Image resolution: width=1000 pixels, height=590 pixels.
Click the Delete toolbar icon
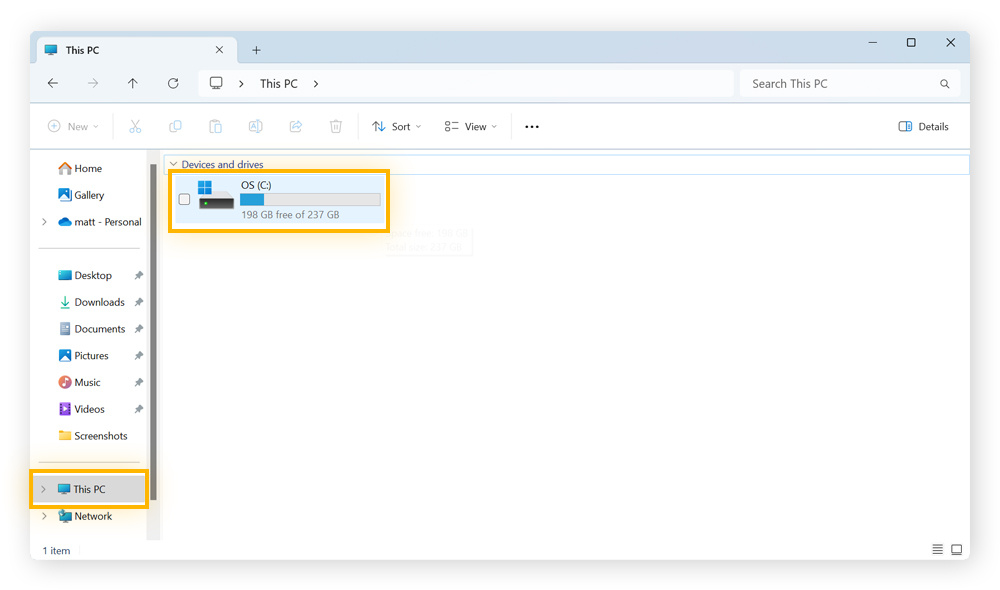(335, 126)
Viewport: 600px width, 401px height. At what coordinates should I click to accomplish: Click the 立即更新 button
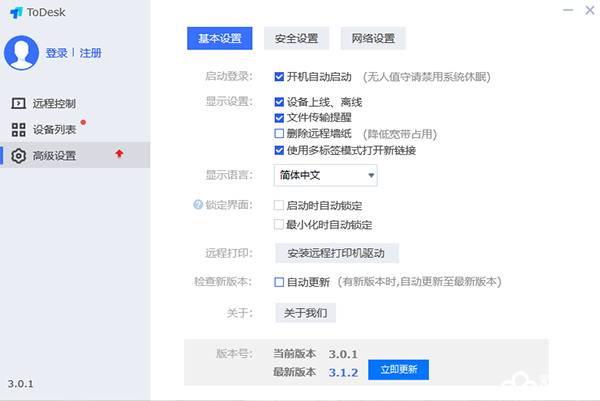click(x=398, y=370)
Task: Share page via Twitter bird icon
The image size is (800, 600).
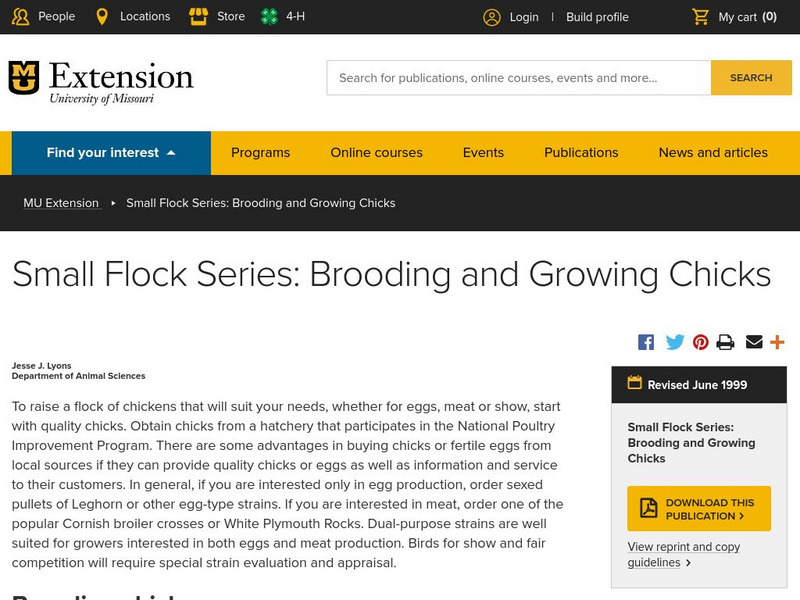Action: click(675, 342)
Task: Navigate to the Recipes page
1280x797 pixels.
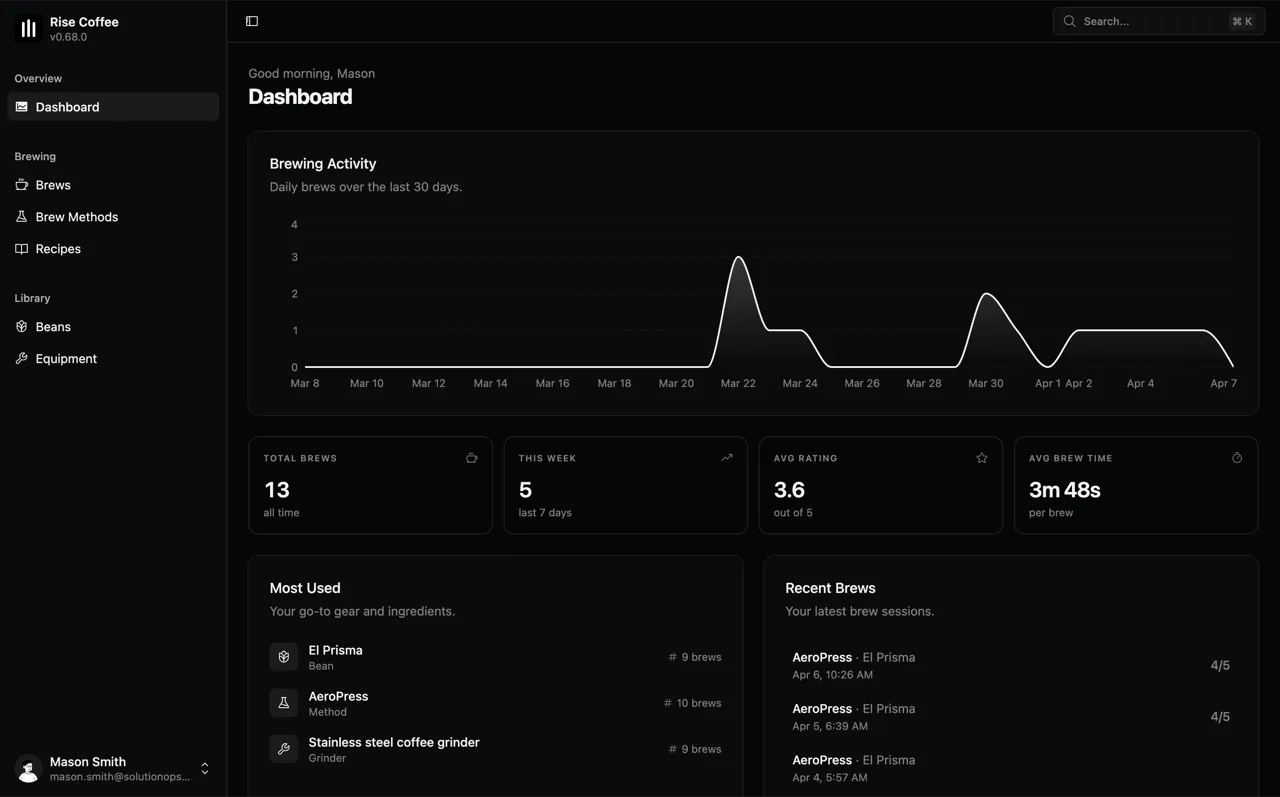Action: click(x=58, y=249)
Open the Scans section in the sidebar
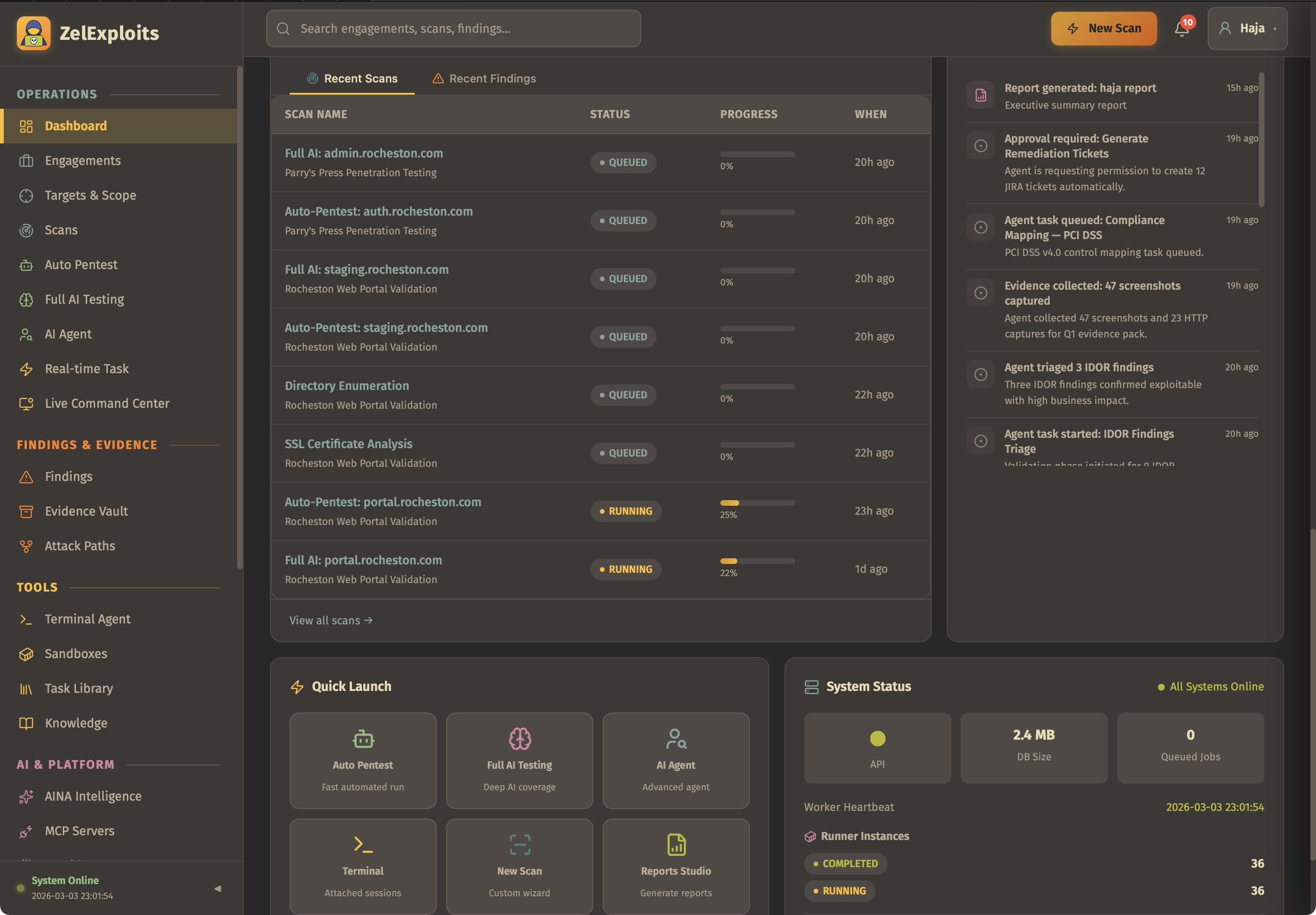 point(61,230)
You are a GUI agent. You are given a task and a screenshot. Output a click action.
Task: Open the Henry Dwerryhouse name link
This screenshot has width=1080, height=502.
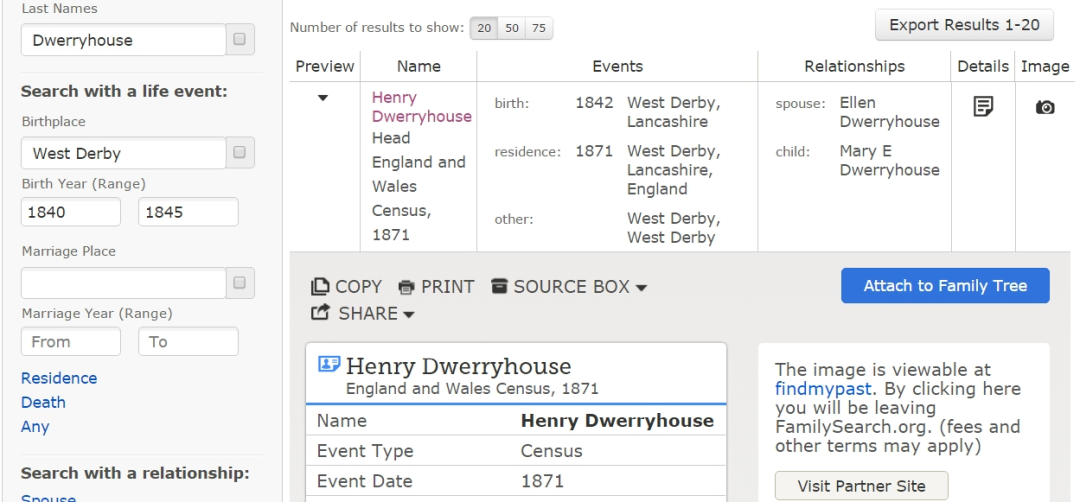[x=420, y=107]
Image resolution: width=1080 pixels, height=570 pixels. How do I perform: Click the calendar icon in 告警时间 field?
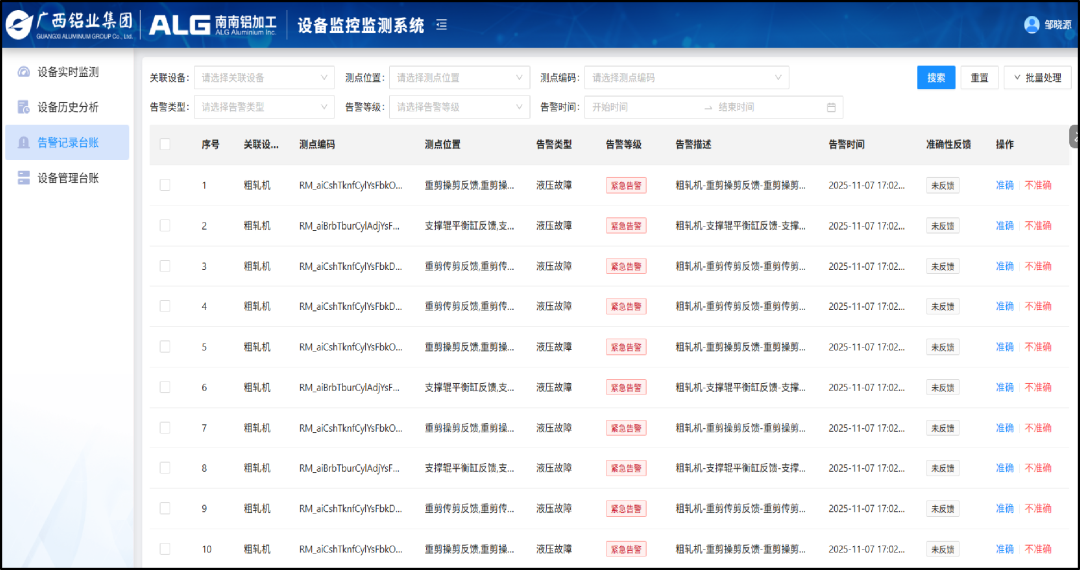[831, 107]
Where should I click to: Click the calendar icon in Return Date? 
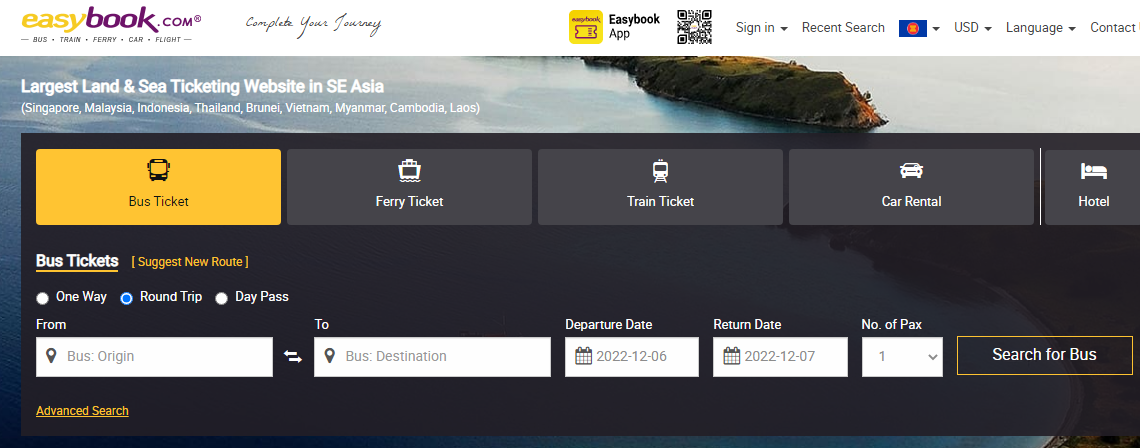tap(732, 357)
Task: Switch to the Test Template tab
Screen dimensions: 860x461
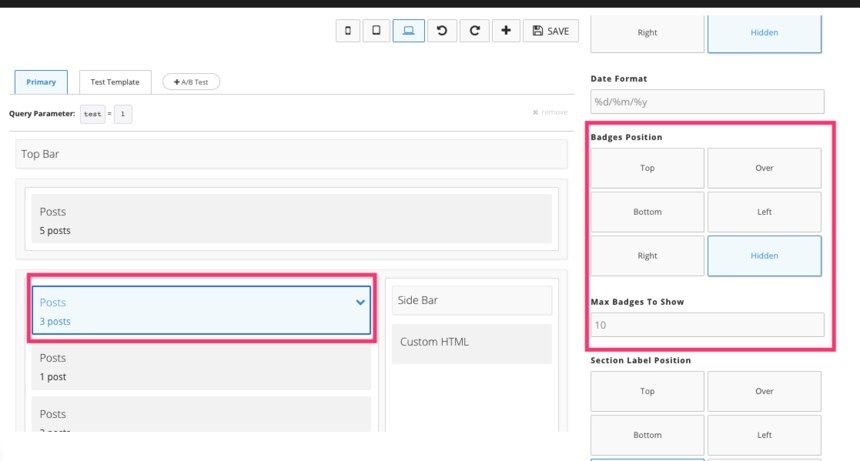Action: point(115,82)
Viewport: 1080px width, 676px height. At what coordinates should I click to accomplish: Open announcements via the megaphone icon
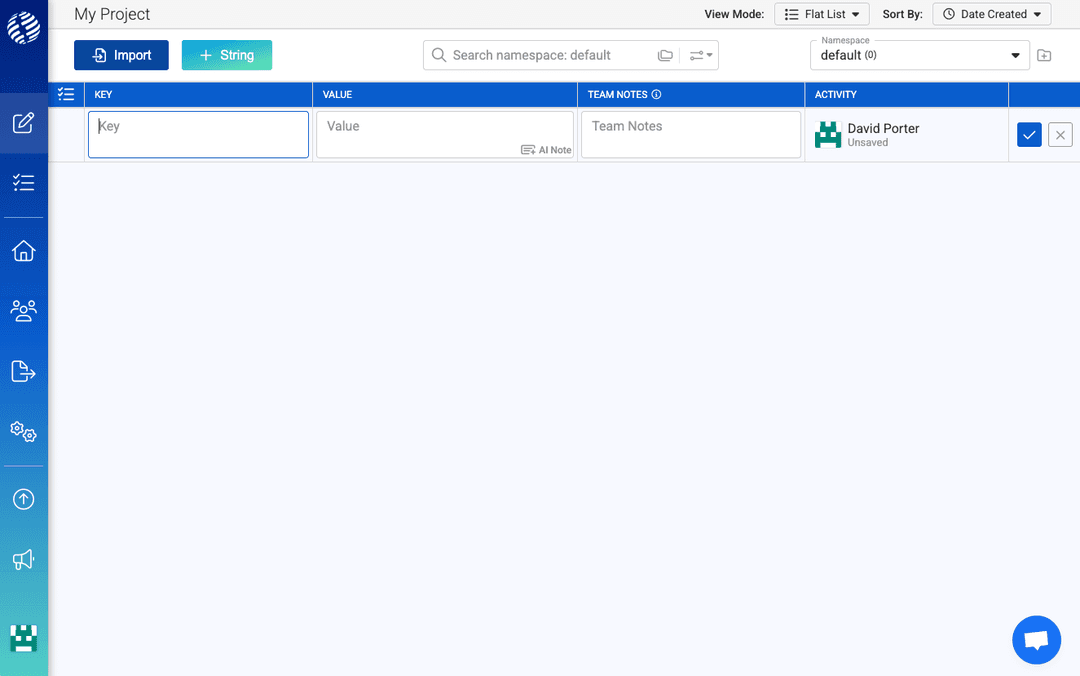[23, 560]
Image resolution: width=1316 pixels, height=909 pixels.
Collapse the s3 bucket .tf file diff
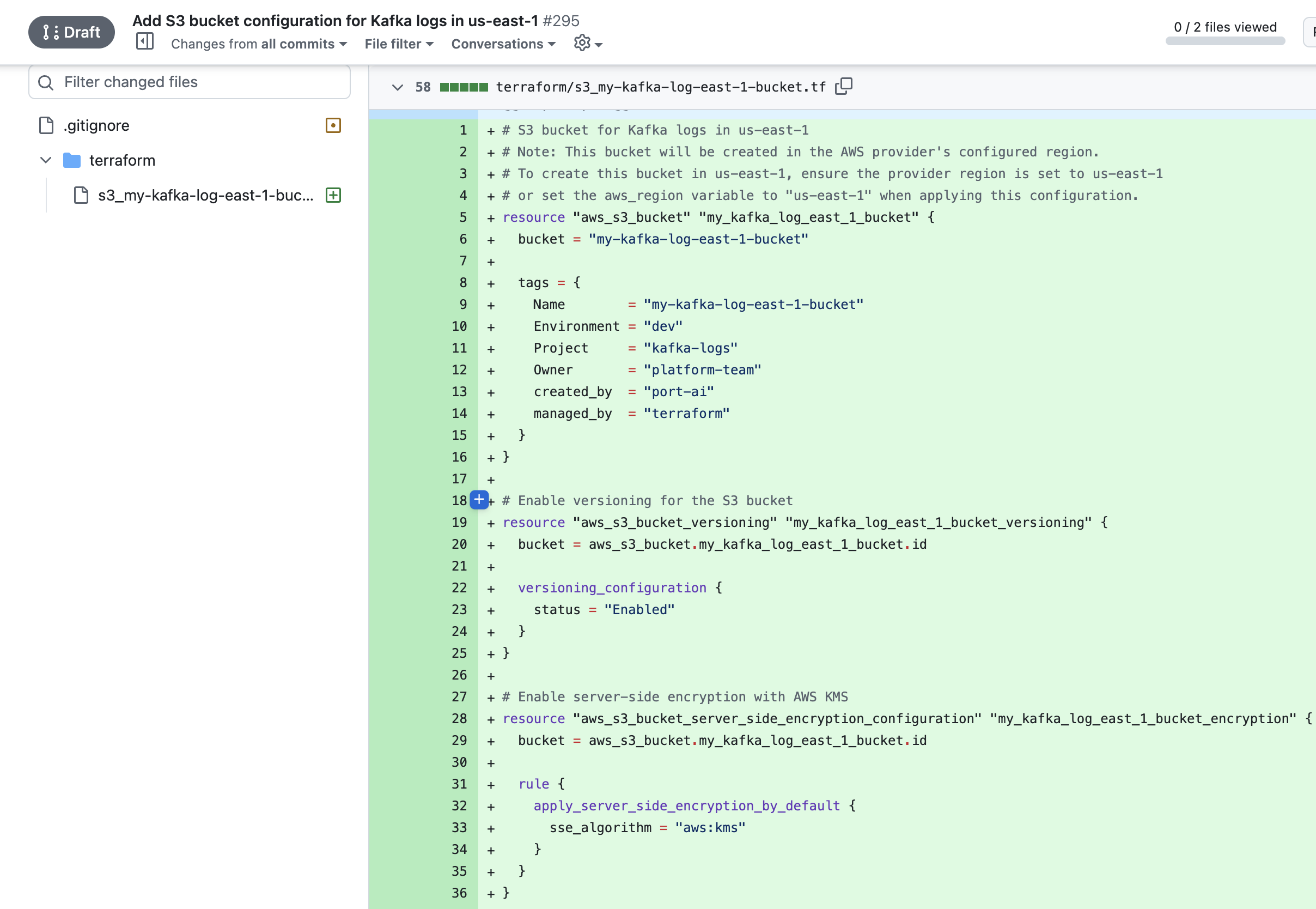397,87
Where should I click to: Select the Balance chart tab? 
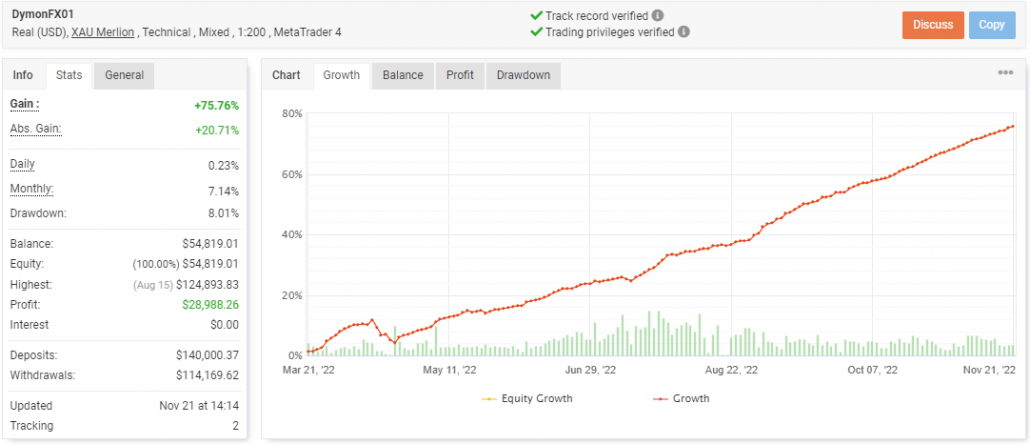click(403, 75)
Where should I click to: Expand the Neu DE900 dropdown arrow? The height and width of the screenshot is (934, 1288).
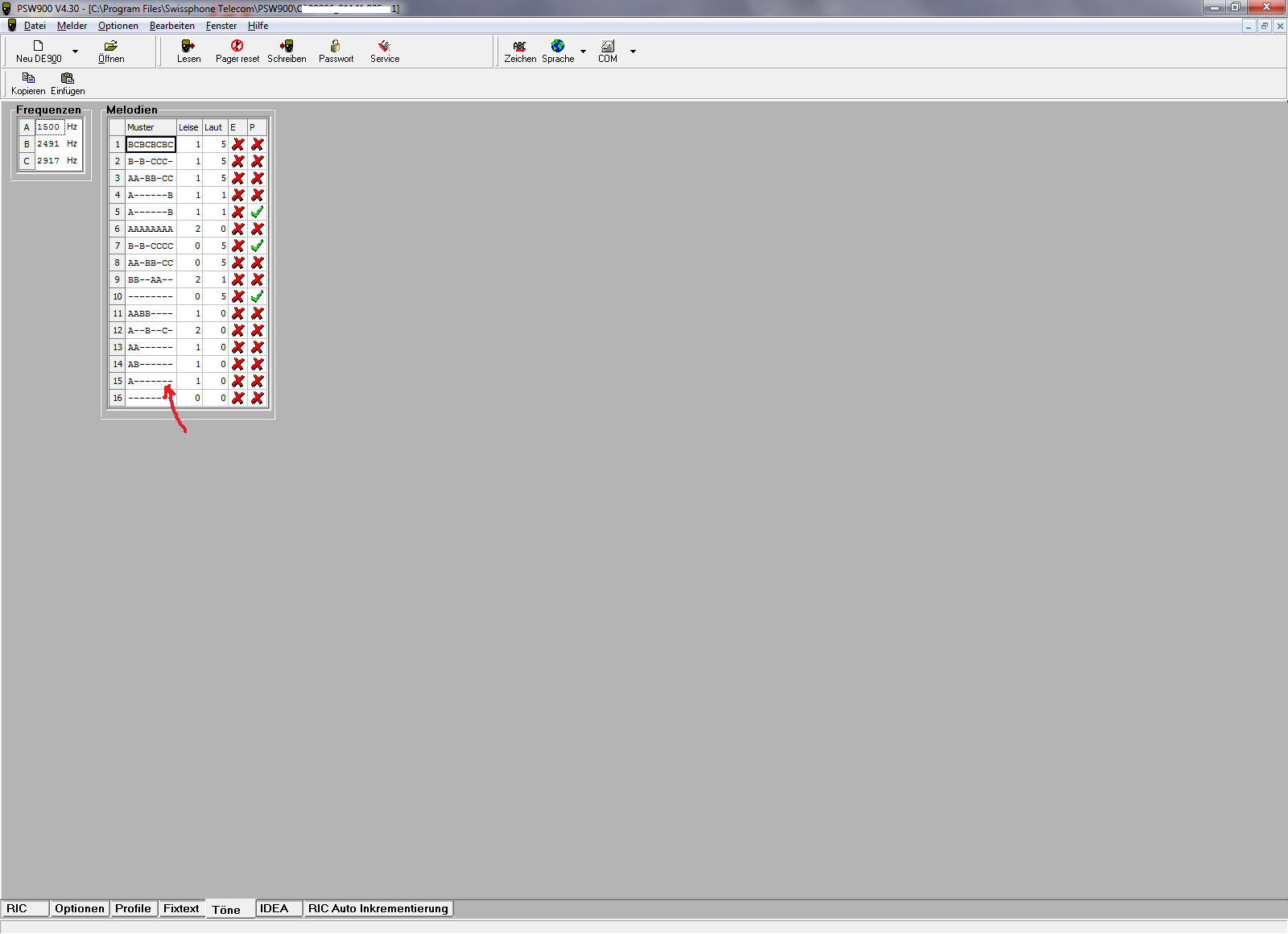coord(76,52)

## Problem requirements:
Change "calendar icon" to "date picker icon" everywhere it occurs in the data above and write out all the lines again with nothing else altered. Leave the pictures out.

## In response:
Image resolution: width=1000 pixels, height=590 pixels.
Click the Delete toolbar icon
(335, 126)
Viewport: 600px width, 401px height. At what coordinates should I click to accomplish: Click the 立即更新 button
click(x=398, y=370)
Task: Share page via Twitter bird icon
The image size is (800, 600).
Action: click(675, 342)
Task: Navigate to the Recipes page
1280x797 pixels.
Action: click(x=58, y=249)
Open the Scans section in the sidebar
 point(61,230)
You are a GUI agent. You are given a task and a screenshot. Output a click action.
Task: Open the Henry Dwerryhouse name link
This screenshot has width=1080, height=502.
[x=420, y=107]
Image resolution: width=1080 pixels, height=570 pixels. How do I perform: Click the date picker icon in 告警时间 field?
[831, 107]
Where should I click to: Click the date picker icon in Return Date? 
tap(732, 357)
Task: Switch to the Test Template tab
Screen dimensions: 860x461
Action: point(115,82)
Viewport: 1080px width, 676px height. At what coordinates should I click to accomplish: Open announcements via the megaphone icon
[23, 560]
Image resolution: width=1316 pixels, height=909 pixels.
Collapse the s3 bucket .tf file diff
397,87
Where should I click to: Select the Balance chart tab? 
click(403, 75)
Where should I click to: Expand the Neu DE900 dropdown arrow? The height and width of the screenshot is (934, 1288).
coord(76,52)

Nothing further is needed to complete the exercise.